Grand Central business development director Ian Yeowart told Transit that a new application to operate between London and Bradford on the East Coast Main Line would be presented to the Office of Rail Regulation in February. Meanwhile, Renaissance director John Nelson said he would submit an application to reintroduce direct services from Nottingham and Liverpool to Glasgow "within months".
Yeowart said he wanted to operate his Bradford services using available 125mph rolling stock, implying that he hopes to secure leases for Adelante vehicles, currently being returned by Great Western. He added that Grand Central had identified a fourth path for its London-Sunderland operation which he hoped to start using later this year once the current service has bedded down.
In addition to its Glasgow plans, Renaissance is actively looking at a number of possibilities to run Cross-London services which would provide the attraction of avoiding interchange at crowded London terminals. Nelson added that another opportunity could be running services to a potential new station serving Robin Hood Doncaster airport. "We'll have to see how air traffic grows," he told Transit.
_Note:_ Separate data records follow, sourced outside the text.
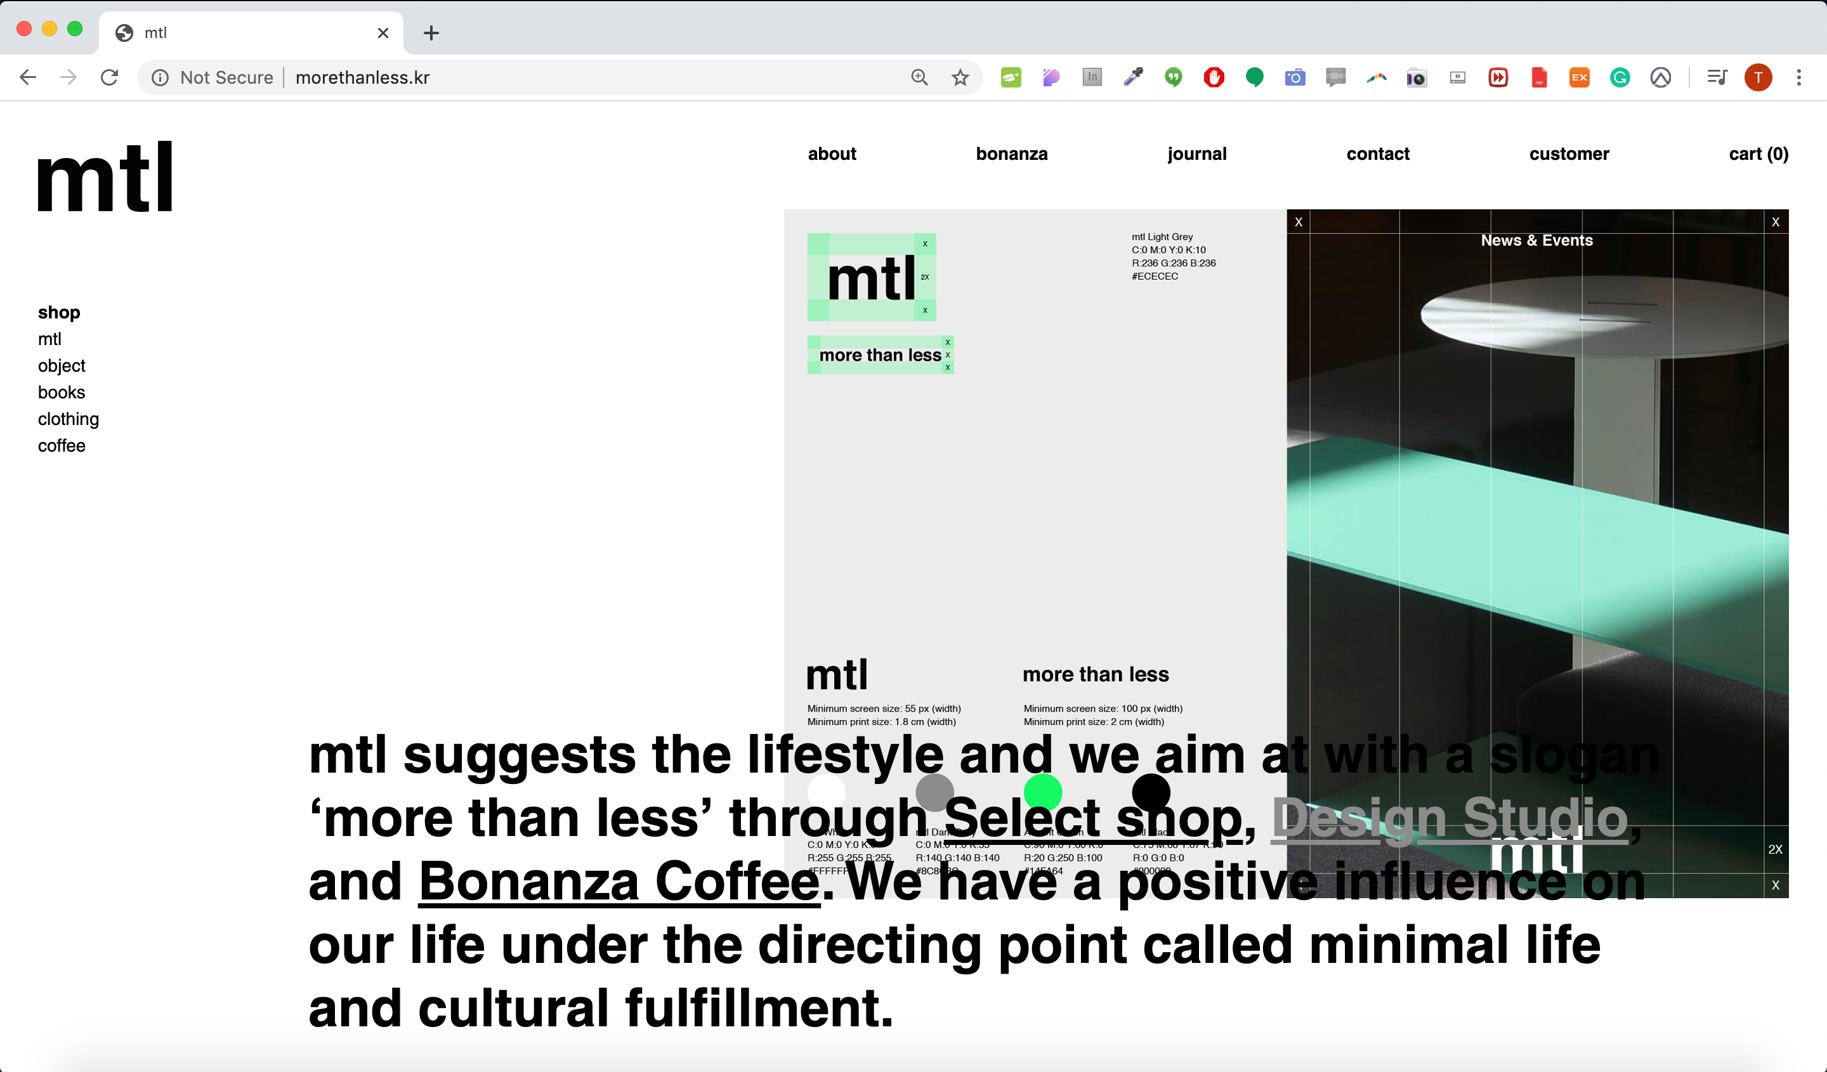The image size is (1827, 1072).
Task: Click the page refresh icon
Action: pos(111,77)
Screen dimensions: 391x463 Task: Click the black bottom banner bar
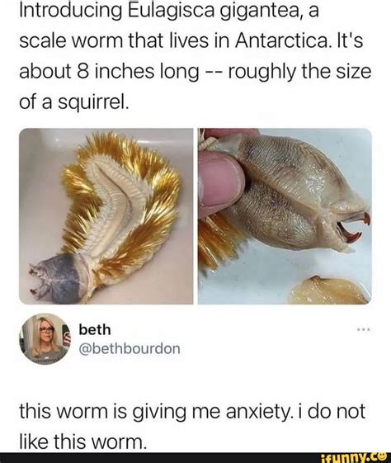[x=196, y=458]
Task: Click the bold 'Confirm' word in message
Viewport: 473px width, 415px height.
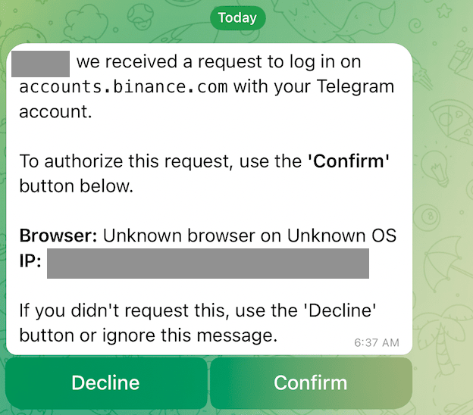Action: point(349,161)

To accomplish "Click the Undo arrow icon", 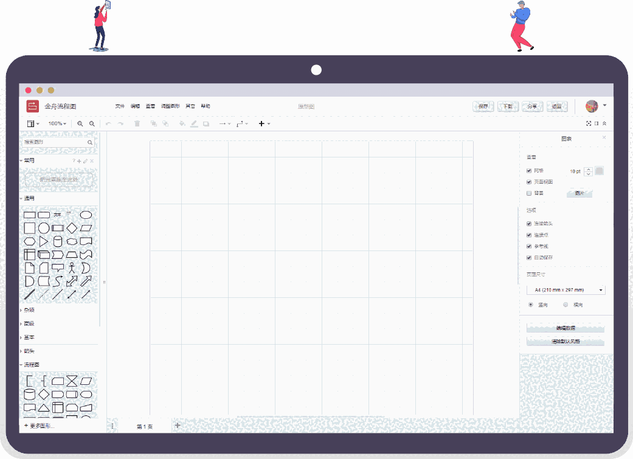I will pos(108,123).
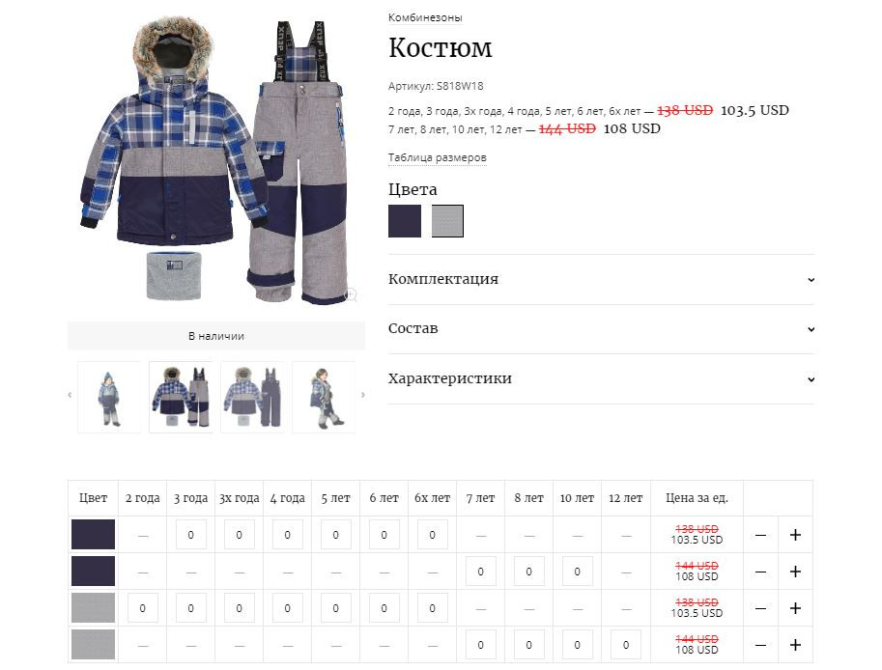Select the gray color swatch
Viewport: 882px width, 670px height.
click(447, 221)
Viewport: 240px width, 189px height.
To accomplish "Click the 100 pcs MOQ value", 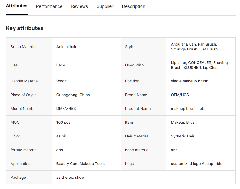I will coord(64,122).
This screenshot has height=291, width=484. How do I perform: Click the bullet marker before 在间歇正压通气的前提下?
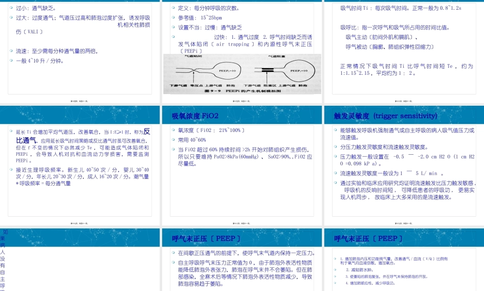pos(172,253)
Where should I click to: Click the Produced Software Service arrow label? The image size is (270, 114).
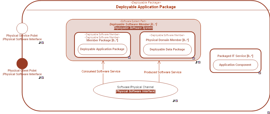(x=162, y=72)
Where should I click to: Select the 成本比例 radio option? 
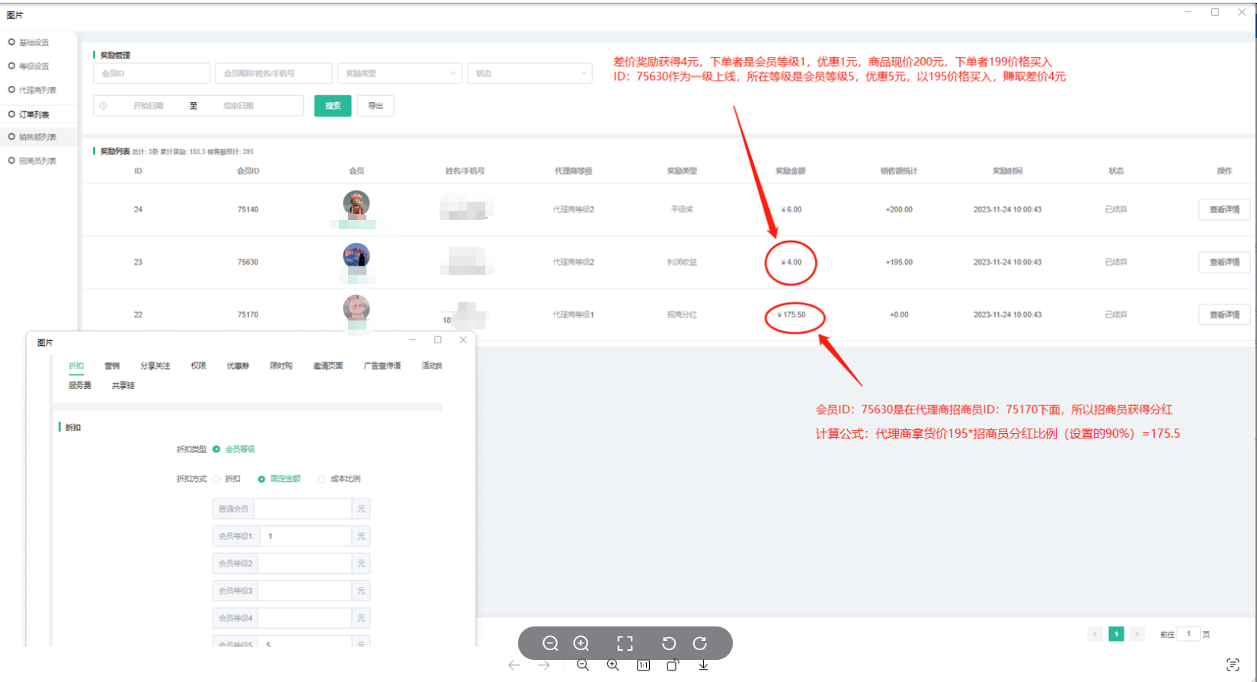(x=322, y=480)
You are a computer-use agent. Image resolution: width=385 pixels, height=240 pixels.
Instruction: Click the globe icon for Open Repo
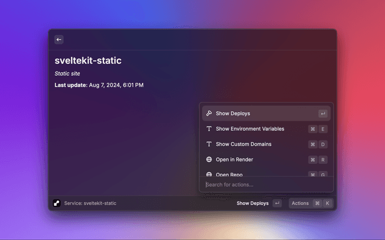[x=209, y=174]
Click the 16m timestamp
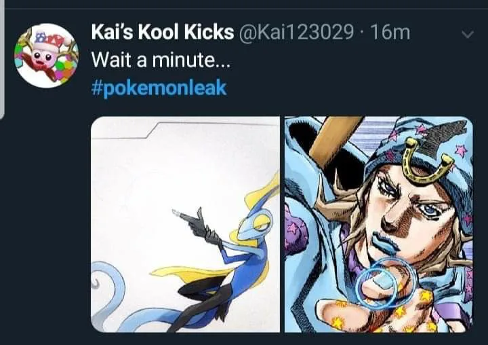Viewport: 488px width, 345px height. (x=390, y=32)
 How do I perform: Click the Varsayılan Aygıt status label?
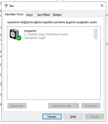click(x=35, y=38)
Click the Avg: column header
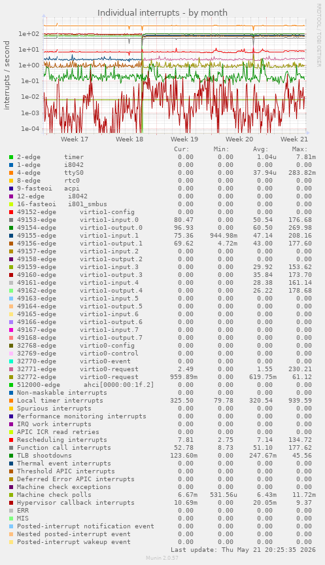The height and width of the screenshot is (565, 325). (260, 149)
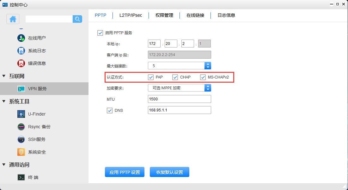Uncheck the CHAP authentication method
Screen dimensions: 348x190
click(x=175, y=77)
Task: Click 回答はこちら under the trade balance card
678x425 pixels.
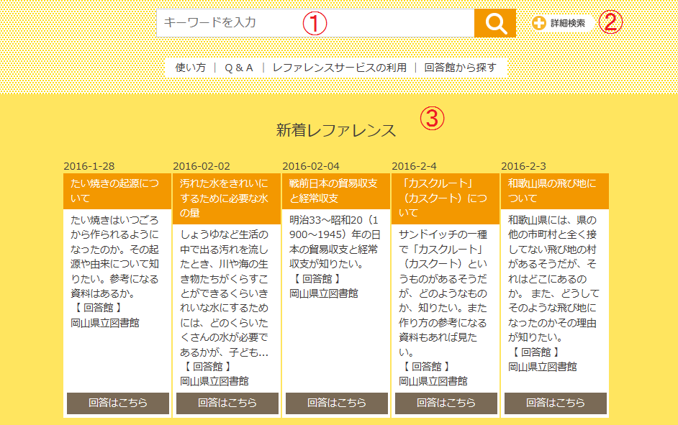Action: click(x=337, y=403)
He also said Renaissance's plans to run services from South Humberside and Lincoln to Stratford in East London had not been killed off by new direct London-Lincoln services in the new East Coast and East Midlands franchises. He pointed out that Renaisance's proposal would still bring new direct services to a significant number of Humber towns such as Grimsby, and that the proposal would tap into the huge development around Stratford.